> [Document extract]:
==========
Junior doctor Alex Ashman updates us on junior doctors’ contracts.
This afternoon, the British Medical Association (BMA) announced that they were suspending the 48 hour strike, which was due next week. Hospital management across the country are sure to have cheered at that news. But why would the BMA want to avoid industrial action? What are they asking for? And what are the government doing?
Why Did The BMA Suspend The Strike?
The threat of industrial action before Christmas was enough to force Health Secretary Jeremy Hunt into talks at the eleventh hour. Hunt had previously refused to negotiate, so this ceasefire was a small victory for the BMA.
Last week’s strike action was triggered by a lack of progress, and the need for the BMA to retain the mandate provided by the 97% of members who voted for action. The strike revealed a great deal of public support for junior doctors, and was said to have ‘landed a hit’ on Hunt.
Conciliatory talks at ACAS have now resumed, with Hunt sidelined. The BMA are obviously keen to aid the talks by suspending strike action, whilst keeping the ace in their hand – the 10th February walkout – as an incentive for the government to make a deal. Avoiding excessive strike action keeps the public on the doctors’ side, and thus keeps pressure up on the government.
Why Are The BMA Still Threatening Action?
There are several aspects of the new contract that the BMA find unfair, including:
- Removal of safeguards that prevent unpaid overtime.
==========
> [Available data]:
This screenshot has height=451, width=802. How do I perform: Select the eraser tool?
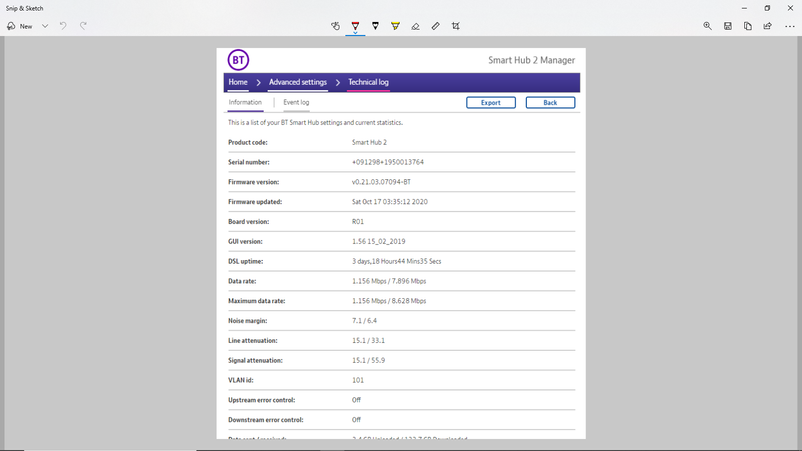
==========
> [Exercises to complete]:
A. List every person and organization named in the article on junior doctors' contracts.
B. Continue the article on junior doctors' contracts from the point where it stops.

> [Answers below]:
A. Alex Ashman, the British Medical Association (BMA), Jeremy Hunt, ACAS

B.
- Classification of late evenings and Saturdays as ‘normal hours’.
- Removal of pay for unsocial hours.
- Removal of annual pay rises.
- Removal of pay protection for academics and pregnant women.
Last week, the BMA stated that they still disagreed with the government on around 20 out of the 44 points being discussed.
What Are The Government Doing?
Outside of the talks, the government continue to bully junior doctors. Jeremy Hunt and David Cameron openly blame junior doctors for an imagined lack of 7-day NHS cover. Despite Hunt being criticised for misrepresenting stroke mortality figures, Cameron still repeated his misleading figures on national radio. Both the Health Secretary and the PM have gone on the record threatening the ‘nuclear option’ of forcing the contract upon junior doctors. Whispers in Whitehall are that the government are certain they will win the dispute through sheer brute force. Perhaps they have forgotten that, as with any nuclear option, they are courting mutually assured destruction.